Young kittens do well free feeding, meaning that their dishes have food in them at all times. However, once your kitten hits about six to eight months old, your kitten should transition to a set schedule of three meals per day. Do this scheduled around your own to help everyone in the household sleep better.
3. Grooming Your Kitten
Different types of cats will need different grooming techniques. Short-haired cats, for example, won’t require as much brushing as long-haired cats like Persians. You can look online for tips for various grooming techniques that apply to different hair lengths on cats.
4. Cleaning Your Kitten’s Ears
When it comes to grooming, most cats are pretty good about getting things clean.

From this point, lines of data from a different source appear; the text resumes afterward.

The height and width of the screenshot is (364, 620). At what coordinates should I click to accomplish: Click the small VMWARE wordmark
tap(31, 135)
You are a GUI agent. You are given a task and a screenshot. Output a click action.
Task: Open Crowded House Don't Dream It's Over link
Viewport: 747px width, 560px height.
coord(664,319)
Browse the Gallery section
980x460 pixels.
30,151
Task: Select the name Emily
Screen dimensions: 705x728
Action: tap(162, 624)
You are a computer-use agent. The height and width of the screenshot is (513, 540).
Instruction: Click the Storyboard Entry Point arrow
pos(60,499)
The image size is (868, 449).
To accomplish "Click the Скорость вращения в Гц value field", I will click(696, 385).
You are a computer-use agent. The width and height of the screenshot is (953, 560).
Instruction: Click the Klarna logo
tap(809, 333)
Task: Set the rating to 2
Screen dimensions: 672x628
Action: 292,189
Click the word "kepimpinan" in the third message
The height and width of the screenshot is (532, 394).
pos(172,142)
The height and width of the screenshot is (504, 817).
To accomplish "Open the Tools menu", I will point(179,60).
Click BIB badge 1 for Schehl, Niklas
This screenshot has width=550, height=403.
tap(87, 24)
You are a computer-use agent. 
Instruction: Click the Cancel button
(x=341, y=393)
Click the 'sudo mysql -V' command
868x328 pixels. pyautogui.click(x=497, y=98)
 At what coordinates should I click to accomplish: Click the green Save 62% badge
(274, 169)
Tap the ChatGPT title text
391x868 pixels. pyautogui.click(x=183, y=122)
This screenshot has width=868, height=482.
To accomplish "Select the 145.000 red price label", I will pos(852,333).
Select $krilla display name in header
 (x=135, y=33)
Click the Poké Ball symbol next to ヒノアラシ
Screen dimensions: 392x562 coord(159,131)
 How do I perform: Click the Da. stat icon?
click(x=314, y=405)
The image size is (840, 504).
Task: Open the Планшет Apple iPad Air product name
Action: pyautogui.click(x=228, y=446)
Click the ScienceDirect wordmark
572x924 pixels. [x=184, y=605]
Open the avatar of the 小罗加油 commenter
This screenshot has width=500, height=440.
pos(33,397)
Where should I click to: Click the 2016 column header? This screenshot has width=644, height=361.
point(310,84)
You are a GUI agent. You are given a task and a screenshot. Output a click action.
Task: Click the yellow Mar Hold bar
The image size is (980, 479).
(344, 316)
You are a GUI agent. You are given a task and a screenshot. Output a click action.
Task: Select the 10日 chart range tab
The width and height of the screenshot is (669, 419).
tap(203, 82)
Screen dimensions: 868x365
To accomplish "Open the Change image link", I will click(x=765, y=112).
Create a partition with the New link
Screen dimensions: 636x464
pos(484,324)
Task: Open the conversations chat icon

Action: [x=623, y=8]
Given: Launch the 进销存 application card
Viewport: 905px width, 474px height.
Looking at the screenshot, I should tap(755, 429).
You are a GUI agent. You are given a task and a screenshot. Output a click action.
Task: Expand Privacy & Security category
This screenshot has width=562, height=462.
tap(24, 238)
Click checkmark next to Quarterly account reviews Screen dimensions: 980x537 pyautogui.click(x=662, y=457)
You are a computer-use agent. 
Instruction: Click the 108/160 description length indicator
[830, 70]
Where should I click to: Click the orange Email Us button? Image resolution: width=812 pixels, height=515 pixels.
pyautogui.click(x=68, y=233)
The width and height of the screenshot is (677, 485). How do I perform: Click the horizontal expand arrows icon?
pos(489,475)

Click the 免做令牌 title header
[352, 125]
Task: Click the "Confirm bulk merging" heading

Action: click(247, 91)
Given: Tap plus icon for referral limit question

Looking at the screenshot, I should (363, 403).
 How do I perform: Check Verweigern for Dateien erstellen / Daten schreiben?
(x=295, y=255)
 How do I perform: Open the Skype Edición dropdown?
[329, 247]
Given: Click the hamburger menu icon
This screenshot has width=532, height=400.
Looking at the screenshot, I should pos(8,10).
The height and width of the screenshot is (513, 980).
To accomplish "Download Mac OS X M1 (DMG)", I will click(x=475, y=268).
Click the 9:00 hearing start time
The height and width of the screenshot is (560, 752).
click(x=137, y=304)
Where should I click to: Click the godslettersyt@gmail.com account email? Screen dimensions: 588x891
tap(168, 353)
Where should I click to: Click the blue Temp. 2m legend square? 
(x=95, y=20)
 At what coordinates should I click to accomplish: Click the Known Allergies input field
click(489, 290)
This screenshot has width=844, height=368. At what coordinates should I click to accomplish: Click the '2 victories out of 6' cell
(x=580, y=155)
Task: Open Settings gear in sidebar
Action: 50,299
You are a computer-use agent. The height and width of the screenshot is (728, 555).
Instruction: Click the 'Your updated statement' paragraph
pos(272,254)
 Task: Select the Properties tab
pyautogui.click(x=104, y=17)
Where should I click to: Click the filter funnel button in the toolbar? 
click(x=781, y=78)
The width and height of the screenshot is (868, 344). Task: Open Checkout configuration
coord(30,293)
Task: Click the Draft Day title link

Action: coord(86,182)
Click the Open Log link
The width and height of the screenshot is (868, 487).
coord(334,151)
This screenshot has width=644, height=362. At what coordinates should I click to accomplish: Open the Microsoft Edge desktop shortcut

But sometimes cats, and especially kittens, struggle with cleaning their ears, and they may need your help.
- Help your kitten relax by petting her or cuddling her until she is calm.
- If she refuses to let you work with her ears, wrap her in a towel or blanket to gently restrain her to avoid injury and scratching.
- Use a cat specific ear-cleaning solution purchased from a trusted pet store or your veterinarian. Drop only the recommended number of drops into the ear, one at a time.
- Gently massage the cleaner into the ear for 20 to 40 seconds, and then let your cat shake it out.
- Use a moist cotton ball to gently remove the wax dislodged by the cleaner.
5. Exercising Your Kitten
Kittens are full of energy, like all children. They need time to sleep, of course, but they also need lots of playtime, both with others assisting and free-play. Cat teasers and balls to throw are great toys to get your kitten started on a regular exercise schedule.
The best times to play with your kitten are about 60 to 90 minutes before you want your kitten to take a nap break or go to bed. Engage them with a cat teaser, playing fetch — yes, some cats do this naturally — or other high energy games. This will help them exercise, bond with you, and get out all of that insane energy that wants to keep you up at night.
After playtime, be sure to give your kitten a treat or meal. This works with their natural predator instincts that align with pouncing, attacking, batting, and other hunting skills they use while playing with you.
6. Other Basic Care Tips for Your Kitten
- Have the phone number of a great vet handy in case your kitten shows any signs of illness or injury.
- Spend lots of time with your kitten. Give her time to roam and free-play, but also give her lots of time with you, in your hands, on your lap, playing together, and cuddling.
Time to Bring Home Your Kitten
Now that you know how to take care of a kitten, you should find a shelter or adoption agency where you can find a fun-loving kitten in need of a good home.